▶ [Work instructions]: Go through the entries and write each one out again unchanged.

▶ [Collected data entries]:
'''

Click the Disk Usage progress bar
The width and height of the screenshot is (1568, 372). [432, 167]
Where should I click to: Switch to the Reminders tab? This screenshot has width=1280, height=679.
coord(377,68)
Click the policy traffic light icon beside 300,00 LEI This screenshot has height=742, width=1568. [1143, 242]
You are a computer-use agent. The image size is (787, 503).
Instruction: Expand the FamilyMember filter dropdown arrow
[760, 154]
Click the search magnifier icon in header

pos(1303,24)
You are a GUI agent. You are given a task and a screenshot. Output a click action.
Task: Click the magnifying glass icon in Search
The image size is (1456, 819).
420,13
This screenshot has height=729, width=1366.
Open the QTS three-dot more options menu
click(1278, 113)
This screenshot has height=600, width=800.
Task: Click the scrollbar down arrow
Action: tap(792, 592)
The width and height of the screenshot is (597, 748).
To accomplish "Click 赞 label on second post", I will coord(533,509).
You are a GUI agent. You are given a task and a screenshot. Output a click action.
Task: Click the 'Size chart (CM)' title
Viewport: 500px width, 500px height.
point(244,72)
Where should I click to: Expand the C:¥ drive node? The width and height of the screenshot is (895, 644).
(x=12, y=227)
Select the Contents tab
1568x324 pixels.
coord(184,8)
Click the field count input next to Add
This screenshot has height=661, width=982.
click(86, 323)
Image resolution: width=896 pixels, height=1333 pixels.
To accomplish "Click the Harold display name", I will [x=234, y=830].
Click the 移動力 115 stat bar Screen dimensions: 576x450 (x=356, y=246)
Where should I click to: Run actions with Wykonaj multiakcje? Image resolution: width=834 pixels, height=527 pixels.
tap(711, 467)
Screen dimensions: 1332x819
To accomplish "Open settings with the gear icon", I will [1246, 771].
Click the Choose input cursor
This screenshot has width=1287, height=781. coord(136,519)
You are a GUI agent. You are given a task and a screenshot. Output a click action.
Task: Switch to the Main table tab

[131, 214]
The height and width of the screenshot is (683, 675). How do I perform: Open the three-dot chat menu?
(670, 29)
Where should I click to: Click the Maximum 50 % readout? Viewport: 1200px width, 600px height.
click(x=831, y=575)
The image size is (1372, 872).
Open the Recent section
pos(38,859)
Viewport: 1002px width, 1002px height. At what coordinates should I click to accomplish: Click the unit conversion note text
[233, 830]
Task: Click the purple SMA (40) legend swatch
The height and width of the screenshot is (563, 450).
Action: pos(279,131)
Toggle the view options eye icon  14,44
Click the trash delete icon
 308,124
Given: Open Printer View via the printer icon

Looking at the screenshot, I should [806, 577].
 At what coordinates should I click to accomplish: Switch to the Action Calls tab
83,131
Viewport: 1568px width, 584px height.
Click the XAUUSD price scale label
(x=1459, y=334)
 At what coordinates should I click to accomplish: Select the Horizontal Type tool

'''

▶ [Worked solution]:
Click the Disk Usage progress bar
The width and height of the screenshot is (1568, 372). [432, 167]
Where should I click to: Switch to the Reminders tab? This screenshot has width=1280, height=679.
coord(377,68)
Click the policy traffic light icon beside 300,00 LEI This screenshot has height=742, width=1568. [1143, 242]
You are a computer-use agent. The image size is (787, 503).
Instruction: Expand the FamilyMember filter dropdown arrow
[760, 154]
Click the search magnifier icon in header

pos(1303,24)
You are a GUI agent. You are given a task and a screenshot. Output a click action.
Task: Click the magnifying glass icon in Search
The image size is (1456, 819).
420,13
This screenshot has height=729, width=1366.
Open the QTS three-dot more options menu
click(1278, 113)
This screenshot has height=600, width=800.
Task: Click the scrollbar down arrow
Action: tap(792, 592)
The width and height of the screenshot is (597, 748).
To accomplish "Click 赞 label on second post", I will coord(533,509).
You are a GUI agent. You are given a task and a screenshot. Output a click action.
Task: Click the 'Size chart (CM)' title
Viewport: 500px width, 500px height.
point(244,72)
Where should I click to: Expand the C:¥ drive node? The width and height of the screenshot is (895, 644).
(x=12, y=227)
Select the Contents tab
1568x324 pixels.
coord(184,8)
Click the field count input next to Add
This screenshot has height=661, width=982.
click(86, 323)
Image resolution: width=896 pixels, height=1333 pixels.
To accomplish "Click the Harold display name", I will [x=234, y=830].
Click the 移動力 115 stat bar Screen dimensions: 576x450 (x=356, y=246)
Where should I click to: Run actions with Wykonaj multiakcje? Image resolution: width=834 pixels, height=527 pixels.
tap(711, 467)
Screen dimensions: 1332x819
To accomplish "Open settings with the gear icon", I will [1246, 771].
Click the Choose input cursor
This screenshot has width=1287, height=781. coord(136,519)
You are a GUI agent. You are given a task and a screenshot. Output a click action.
Task: Switch to the Main table tab

[131, 214]
The height and width of the screenshot is (683, 675). How do I perform: Open the three-dot chat menu?
(670, 29)
Where should I click to: Click the Maximum 50 % readout? Viewport: 1200px width, 600px height.
click(x=831, y=575)
The image size is (1372, 872).
Open the Recent section
pos(38,859)
Viewport: 1002px width, 1002px height. At what coordinates should I click to accomplish: Click the unit conversion note text
[233, 830]
Task: Click the purple SMA (40) legend swatch
The height and width of the screenshot is (563, 450).
Action: pos(279,131)
Toggle the view options eye icon  14,44
Click the trash delete icon
 308,124
Given: Open Printer View via the printer icon

Looking at the screenshot, I should [806, 577].
 At what coordinates should I click to accomplish: Switch to the Action Calls tab
83,131
Viewport: 1568px width, 584px height.
Click the XAUUSD price scale label
(x=1459, y=334)
 At what coordinates should I click to accomplish: Select the Horizontal Type tool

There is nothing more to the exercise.